その名前を聞いて、ウィンドウがまたもや開く。
「ご主人様! あのミュータントの名前は超龍にしました! まぁ、子雲はいらないですよね?」
本日二度目の名付けであり、ウキウキ顔のサクヤ。相手の名前はどこかのパチモン臭いので、確かに子雲はいらないだろう。
「そうだね、パチモン臭いし。でも昔の武将は女の子になる法則はどこにいったのかな? 女の子が相手の方が良かったよね」
武将女性化現象。崩壊前に流行ったブームである。軒並み女性になったが、名前は男のままなので、正直興味が持てなかった分野だ。徳川家康が美少女って、どうなのよ? タヌキ親父だよ? 美少女を食うほうでしょ。

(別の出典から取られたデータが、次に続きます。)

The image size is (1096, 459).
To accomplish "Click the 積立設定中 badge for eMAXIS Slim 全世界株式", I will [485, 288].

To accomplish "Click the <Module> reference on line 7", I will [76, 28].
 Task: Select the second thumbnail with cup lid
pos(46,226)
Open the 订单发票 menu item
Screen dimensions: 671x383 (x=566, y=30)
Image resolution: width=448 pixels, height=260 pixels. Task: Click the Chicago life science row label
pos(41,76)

「旦那様、女の子が相手だとグロい結果になってしまいますが、それでも良かったのでしょうか?」
ちょっと冷たい声音でレキが言う。表情は相変わらずの無表情だが、なんか怒っているみたいだ。
「ごめんなさい。レキとナインが一番です」
あっさりと謝るおっさん。女の子にはすぐに謝らないと駄目なのだ。経験がそう囁いている。こちらが悪くなくても痴漢の冤罪以外は謝らないといけないのだと、常に美少女に対して弱気なおっさんである。さり気なくナインも一番と言っているのがおっさんらしい保身から出る発言だ。絶対にレキが一番と言ったら、ナインが怒りそうなので。ちなみにサクヤは何番でも構わないだろう。彼女は親友枠である。

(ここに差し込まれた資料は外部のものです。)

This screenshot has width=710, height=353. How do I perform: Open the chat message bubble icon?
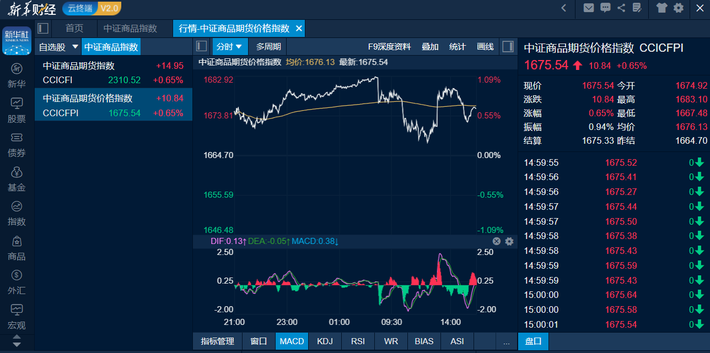(x=605, y=8)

「しょうがない旦那様ですね。今夜は精神世界で添い寝をお願いします」
レキが具体的な謝罪を求めてくる。
「マスター、私も添い寝でいいですよ」
ナインがウィンドウ越しに可愛く言ってくる。
おっさんの理性が試される時のようだ。とは言っても、そういう時にはお酒を飲んでさっさと寝ちゃうのだが。漫画や小説のように酒の過ちも無い。酔って寝るだけである。というか、酒の過ちって、そんな羨ましいことは現実では聞いたことが無い。本当にあるのだろうか。多分都市伝説だと思っているのだが。
了承を遥がしたところで、律儀にこちらの名乗りを待っている超龍に気づく。パクリでも義理堅いらしい。
ちょっと気まずくなる遥。しかしレキは気にせずに名乗りをあげた。眠たそうな目を向けて淡々と。
「私の名前は朝倉レキ。そろそろ子供の名前を旦那様と考えないといけない新婚です」
レキの名前はパワーアップしていた。しっかりとこの間の子供云々の話も覚えていた模様。
「ぬぅ! 幼子と思えばすでに結婚をしていたか。哀れ、ここで夫を残して死ぬ運命よ」
キリリと真面目な声音で言ってくる超龍。でもね、違うんだよ。レキが敗れたら私も死ぬんだよと内心で返事をする遥。
だが死ぬことなど考える必要はない。なぜならば
「でっかいトカゲさん、いえ、ヤモリ、イモリですか? ここで死ぬのは貴方なので問題はありません」
淡々とした口調がまた相手の怒りを煽ったようだ。
その言葉を聞いて超龍は口をぎりぎりと噛みしめてこちらを睨む。睨む視線だけで、一般人は死にそうな圧力を持っていると思われた。
「面白い、我をトカゲの中でもヤモリ、イモリと称するとは」
ちょっと怒っているみたいなので、一応フォローを入れておくことにする遥。
「すみません。ヤモリもイモリも似ているもので、判別つかないのです。超龍さんはどちらなんでしょうか」
フォローをしない方が良い発言であった。
「ぐおおおお!」
怒りのあまり、咆哮して空気を震わせる超龍。ピシリピシリと宙に浮いている破片がその咆哮の威力だけで弾けていく。
「絶対に殺す! 我が槍にて串刺しにしてモズのはやにえのようにしてくれるわ!」
煽りはOKですね、さすが旦那様と怒りに燃える超龍に対して身構えるレキであった。